Start with a very basic for-loop
- We can start by picking out the gene names from the reference
- But it more than just a list of names, it has values too which must be cut out by using
cut
for i in $(cut -f1 geneskir_ref_sizes.tsv); do echo $i;done
- We prefer a cleaner gene name, and perhaps we not interested in seeing the whole list
for i in $(cut -f1 kir_ref_sizes.tsv); do echo ${i%.*};done | head
${i%.*}
is a brace expansion: it strips the variable from the last dot onwards.
- Fine, so we're ready now to use grep instead of echo here.

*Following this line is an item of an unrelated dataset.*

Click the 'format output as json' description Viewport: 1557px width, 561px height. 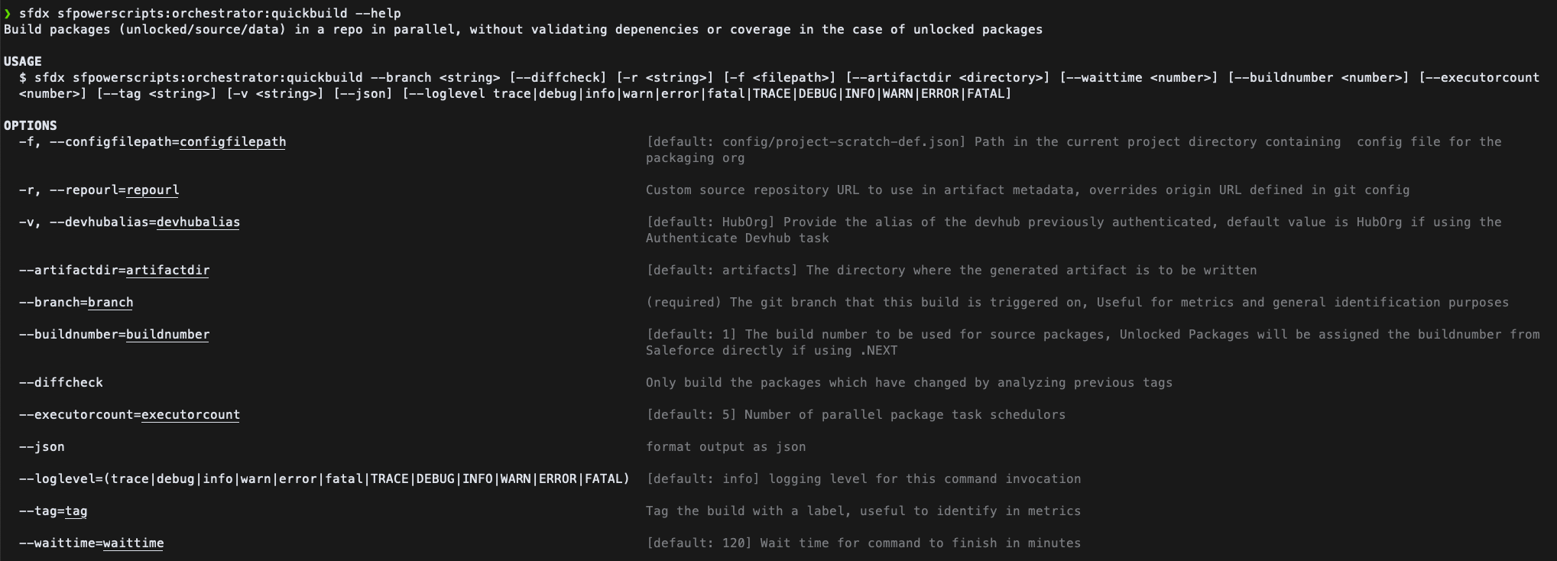(726, 447)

- We need to feed it the reference file and 3 read coverage files:
for i in $(cut -f1 kir_ref_sizes.tsv); \ do grep ${i%.*} kir_ref_sizes.tsv kirreads_covlev{1,2,3}.tsv; \ echo;done | head
- Note above how we inserted an echo which gives us a blank line, this will be useful
- Remove
| head
and add> kirgenecov.txt
to capture into a file. - Have a look at
kirgenecov.txt
: how well it looking? - It's not great on the eyes, but we can indeed verify that all the genes are matched up properly, which is useful.

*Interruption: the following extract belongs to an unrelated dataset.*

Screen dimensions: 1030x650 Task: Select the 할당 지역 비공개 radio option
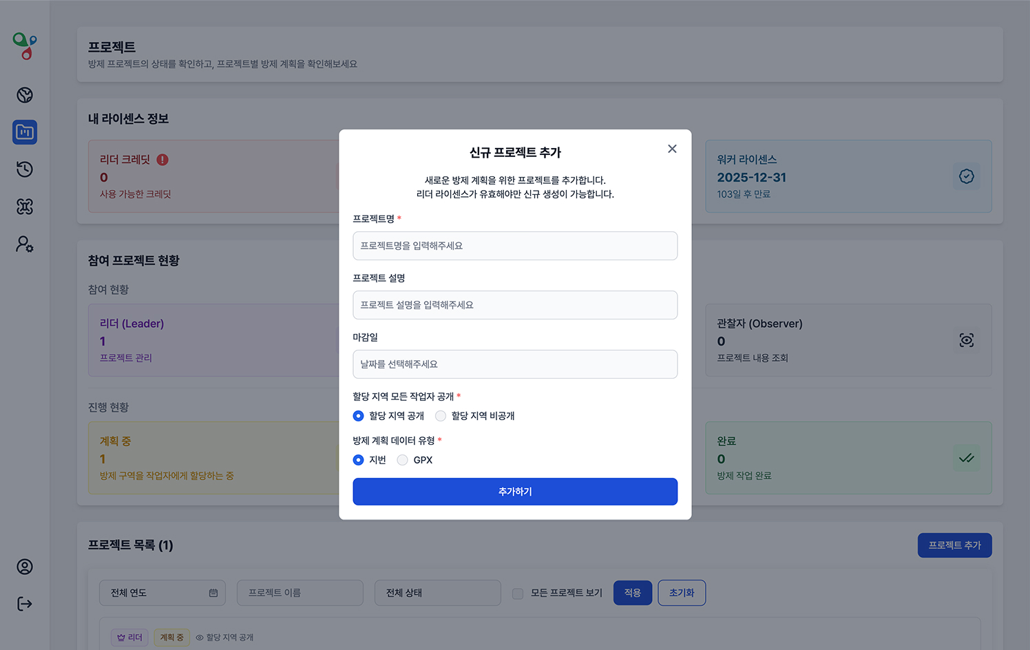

Crank up the complexity: conditionals
- We only want the gene names for the first column
- We need to identify which column we are on and choose an output depending on which column
- We use a counter called C which we increment for each column (
C++
) and set to zero on a blank line ((/^$)
) - We clean up the gene name by choosing 15 characters starting from character 19:
substr($1,19,15)
-
printf
is formatted print, it is practially available in all languages and gives us high control over how our output looks
awk 'BEGIN{C=0}{if(/^$/) {printf "\n"; C=0} \ else {if(C==0) {N=substr($1,19,15);printf "%s\t%i\t",N,$2; C++} \ else {printf "%i\t",$2;C++}}}' \ kirgenecov.txt > kirgenecov.tsv
- Have a look at this file. It shoulld be ready for opening in a spreasheet.
- Sure, we have to add a header row. That's not hard.
- What about blank cells? Cn do it manuall, but there are other much bigger gene families .. we need the zeros!
Inputting zeros automatically
- Adding zeros so in columns 3 and 4 where no values exist
- We can use awk again, it has a variable NF, number of fields, essentially the number of columns in each row
- We can see that when there is a row missing the final column (NF==4), we need an extra zero
- When there are two rows missing the final column (NF==3), we need two extra zeros
-
printf "%s",$0
allows us print the whole line without the final newline
awk '{printf "%s",$0; \ if(NF==5) printf "\n"; else if(NF==4) printf "0\n"; else if(NF==3) printf "0\t0\n"}' \ kirgenecov.tsv > kirgenecov0.tsv
- And that's it! All the spreadsheet needs now is a header file, adn we can play around with the number in traditional Excel fashion.
- Final question if there's time: Let's say we wanted comma-separated values, what easy step could we take (in Command-line Navigation section).